As we talk in the hospital cafeteria, Liz keeps running off to assist an elderly gentleman in a wheelchair. She might have been managing patient data at London’s Air Ambulance for the last 14 years but she can’t deny the many years she has spent as a nurse in the Emergency Department and at hospital wards. 

Last week on the 10th anniversary of 7th July 2005, a date deeply embedded in the memory of all London’s emergency services and hospitals, Liz remembered the moment she left her desk at the helipad to help out in the Emergency Department of The Royal London Hospital.  “There are patients you will never forget,” says Liz, “be it those involved in a major incident or someone whose destiny touches you. Seeing a record of a child close in age to your own is always moving says Liz.

The greatest medical invention of our time? We all carry it in our pockets

It is no exaggeration to say that records of  all London’s Air Ambulance patients have passed through Liz’s hands as she has scanned and made inventories of our historical records— a number that now adds up to over 33,000. As someone who has been in a system renowned world-wide for innovation for the last 25 years and has handled the records of the UK´s first pre-hospital open heart surgery or the world´s first REBOA, what does she consider to be the most influential medical invention? “The mobile phone has probably saved more lives than anything else we have seen in the last few decades just because of the ability to call for help from an incident scene so quickly, perhaps receiving first aid advice from the call taker in the LAS control. Because of the seconds it saves. We now have applications like GoodSAM which alerts nearby trained first responders to medical emergencies. It is life-saving.”

 “Orange on the outside, scrubs on the inside”

Liz has seen London´s Air Ambulance all the way through. In 1989 when the helicopter appeared on the rooftop of The Royal London Hospital, she was a nurse in an old fashioned uniform receiving our patients in the Emergency Department. In 2001 she became helipad based and has been managing patient projects and producing London´s Air Ambulance data and statistics since as a Patient Development Sister employed by Barts Health NHS Trust, the Trust we operate in partnership with. ”It is amazing to see how health care has progressed from a nurse-led Emergency Department with one consultant and a very small London’s Air Ambulance Charity to the system that we see today and a pre-hospital service now on the verge of getting a second helicopter,” says Liz.

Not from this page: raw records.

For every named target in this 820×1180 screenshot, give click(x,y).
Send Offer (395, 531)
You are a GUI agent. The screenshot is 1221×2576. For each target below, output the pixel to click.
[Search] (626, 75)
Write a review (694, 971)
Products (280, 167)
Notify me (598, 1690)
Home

A small window in saving a life 
“London’s Air Ambulance is a part of a large team necessary to save someone’s life.  We are a vital part of that team but we only have a small window with a critically injured patient. The life-saving chain starts with the person who calls 999 and continues with the call taker and a dispatcher at the London Ambulance Service Control Room, through our doctors, paramedics, fire crew, driver standards trainer and pilots to ward doctors, nurses, physios etc. who look after the patients for weeks or months throughout their recovery. In some cases, we have to work closely with the police and coroners. They are important too. When a life is saved, it is not just thanks to our clinical team. What about the surgeon who spent the night in the theatre — long after their shift had finished. It is also about the charity´s supporters. Those who give pennies in a collection box or anyhow contribute to the charity although they might not have much themselves. They too are a vital part of the team.”